* _EXERCISE DETAILS_
The records below are split into lines. How many of those lines contain the string "computer"? Reply with the number only.

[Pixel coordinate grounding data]
=== Begin Enclosure ===

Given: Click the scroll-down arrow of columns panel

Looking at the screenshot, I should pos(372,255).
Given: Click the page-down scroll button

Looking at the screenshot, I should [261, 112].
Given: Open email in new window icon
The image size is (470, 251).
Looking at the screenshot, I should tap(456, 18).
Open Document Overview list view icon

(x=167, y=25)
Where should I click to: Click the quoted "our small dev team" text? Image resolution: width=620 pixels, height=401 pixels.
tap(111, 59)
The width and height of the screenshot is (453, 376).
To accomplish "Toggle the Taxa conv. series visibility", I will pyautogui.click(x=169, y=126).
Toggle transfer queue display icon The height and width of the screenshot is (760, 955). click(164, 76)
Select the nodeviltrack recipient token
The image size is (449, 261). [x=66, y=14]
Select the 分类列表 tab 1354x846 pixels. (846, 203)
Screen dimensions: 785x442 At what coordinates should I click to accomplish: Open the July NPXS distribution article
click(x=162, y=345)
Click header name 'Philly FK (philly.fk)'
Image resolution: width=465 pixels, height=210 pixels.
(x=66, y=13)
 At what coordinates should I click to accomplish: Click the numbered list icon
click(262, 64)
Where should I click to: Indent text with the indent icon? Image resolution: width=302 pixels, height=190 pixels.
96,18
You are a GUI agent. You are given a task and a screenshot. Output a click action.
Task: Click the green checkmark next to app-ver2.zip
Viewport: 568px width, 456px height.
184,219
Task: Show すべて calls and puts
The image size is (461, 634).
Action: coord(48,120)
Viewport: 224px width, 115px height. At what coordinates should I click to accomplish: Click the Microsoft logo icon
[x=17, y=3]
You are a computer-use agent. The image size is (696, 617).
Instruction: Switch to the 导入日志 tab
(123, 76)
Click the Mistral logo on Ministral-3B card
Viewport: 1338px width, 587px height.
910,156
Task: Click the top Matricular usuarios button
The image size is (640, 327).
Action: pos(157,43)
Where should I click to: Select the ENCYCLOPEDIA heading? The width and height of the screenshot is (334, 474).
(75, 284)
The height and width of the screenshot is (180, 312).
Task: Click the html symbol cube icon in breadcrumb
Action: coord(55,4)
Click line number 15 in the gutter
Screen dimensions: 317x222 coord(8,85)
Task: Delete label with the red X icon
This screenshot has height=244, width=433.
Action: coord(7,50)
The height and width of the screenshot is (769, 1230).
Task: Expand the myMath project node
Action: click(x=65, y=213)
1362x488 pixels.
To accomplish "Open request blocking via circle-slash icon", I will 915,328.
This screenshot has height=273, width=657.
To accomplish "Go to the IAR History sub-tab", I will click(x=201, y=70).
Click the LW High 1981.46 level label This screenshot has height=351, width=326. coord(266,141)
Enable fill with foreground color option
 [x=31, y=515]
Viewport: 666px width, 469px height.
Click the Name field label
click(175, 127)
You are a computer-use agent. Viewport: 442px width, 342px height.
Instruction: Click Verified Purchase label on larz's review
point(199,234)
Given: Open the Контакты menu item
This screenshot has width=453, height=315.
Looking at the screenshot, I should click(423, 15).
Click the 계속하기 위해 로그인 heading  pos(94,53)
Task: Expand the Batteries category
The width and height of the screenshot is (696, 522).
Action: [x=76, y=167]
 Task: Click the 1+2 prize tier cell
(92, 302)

=== End Enclosure ===

* _WRITTEN RESPONSE_
2